**EXERCISE BRIEF:** Leave out the pictures and output exactly the lines below from the one with "Screen dimensions: 882x482" down to the one with "Image resolution: width=337", both of them included.
━━━ GIVEN INFORMATION ━━━
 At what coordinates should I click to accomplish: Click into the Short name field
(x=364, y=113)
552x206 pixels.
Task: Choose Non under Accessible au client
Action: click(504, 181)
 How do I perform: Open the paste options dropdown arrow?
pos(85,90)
━━━
━━━ GIVEN INFORMATION ━━━
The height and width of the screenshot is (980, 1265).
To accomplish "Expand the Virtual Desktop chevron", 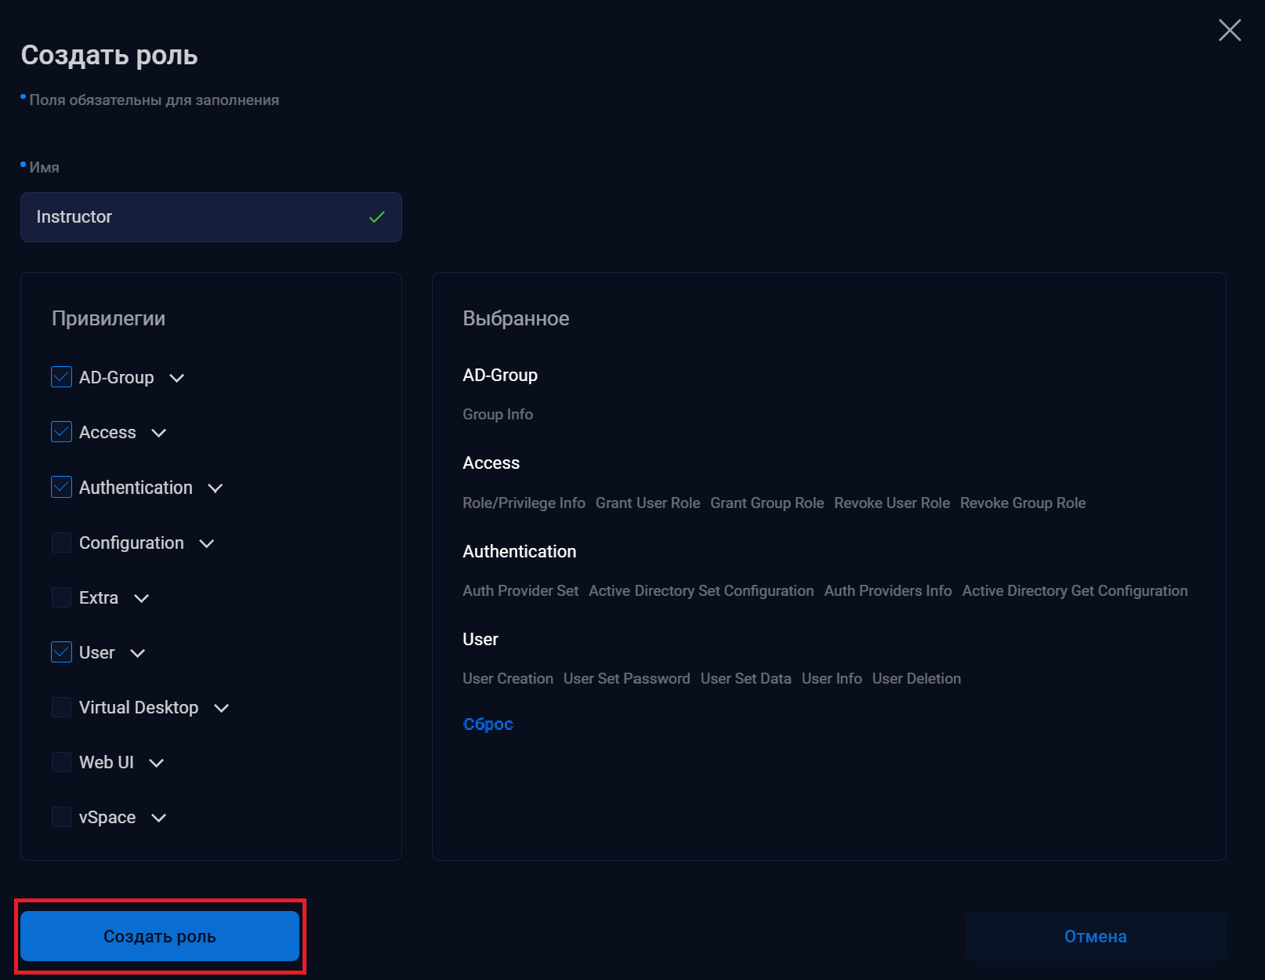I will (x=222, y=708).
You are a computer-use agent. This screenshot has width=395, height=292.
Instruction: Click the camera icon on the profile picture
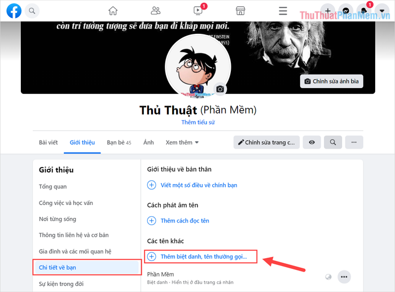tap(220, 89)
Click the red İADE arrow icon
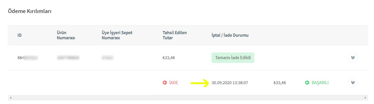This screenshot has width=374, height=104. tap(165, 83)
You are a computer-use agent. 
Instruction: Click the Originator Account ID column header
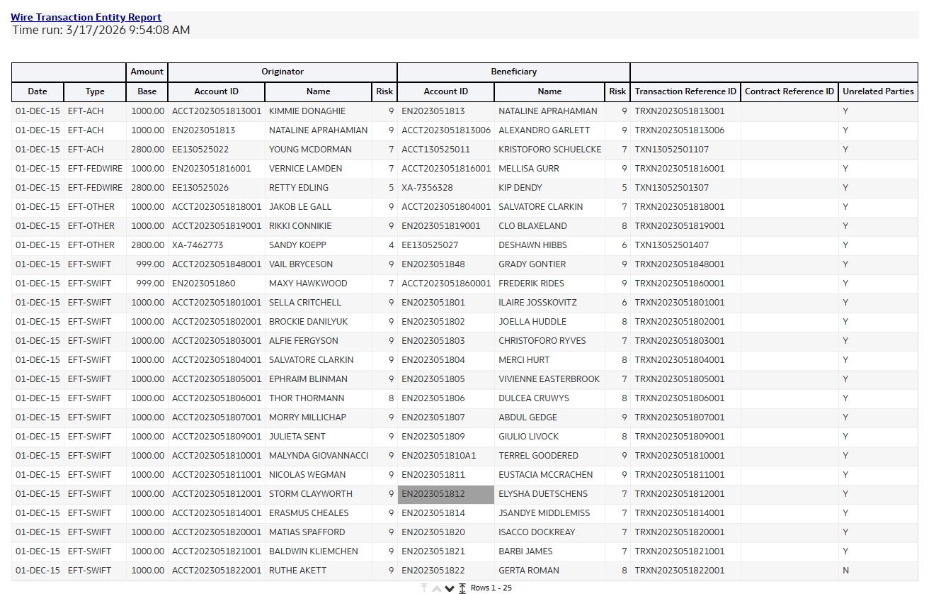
━━━
━━━ GIVEN INFORMATION ━━━
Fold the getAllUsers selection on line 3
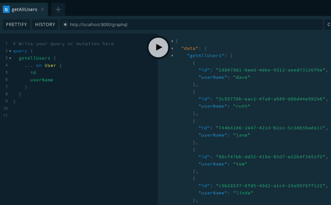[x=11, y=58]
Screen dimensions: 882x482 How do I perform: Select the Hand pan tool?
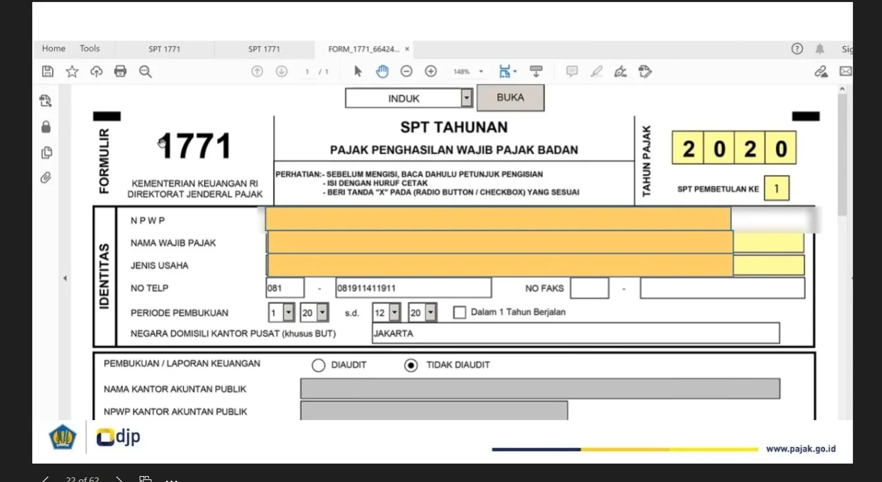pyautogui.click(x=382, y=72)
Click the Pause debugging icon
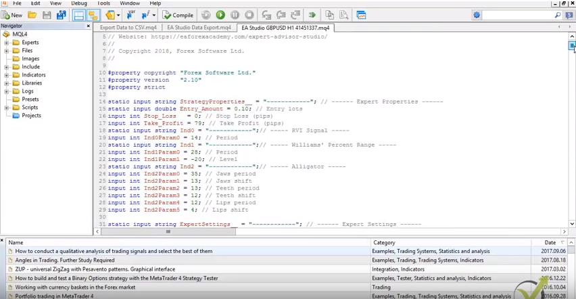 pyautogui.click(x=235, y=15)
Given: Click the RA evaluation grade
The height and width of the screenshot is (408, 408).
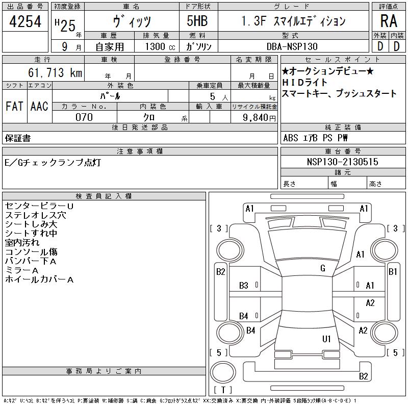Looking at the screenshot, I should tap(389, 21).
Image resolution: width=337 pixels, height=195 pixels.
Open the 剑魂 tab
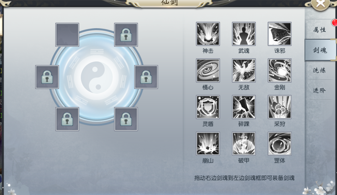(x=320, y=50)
━━━
**SOLVED PROBLEM:**
Screen dimensions: 882x482 How do I perform: Select the Hand pan tool?
pyautogui.click(x=382, y=72)
Click the Pause debugging icon
 pyautogui.click(x=235, y=15)
Given: Click the RA evaluation grade
The height and width of the screenshot is (408, 408).
Looking at the screenshot, I should tap(389, 21).
Image resolution: width=337 pixels, height=195 pixels.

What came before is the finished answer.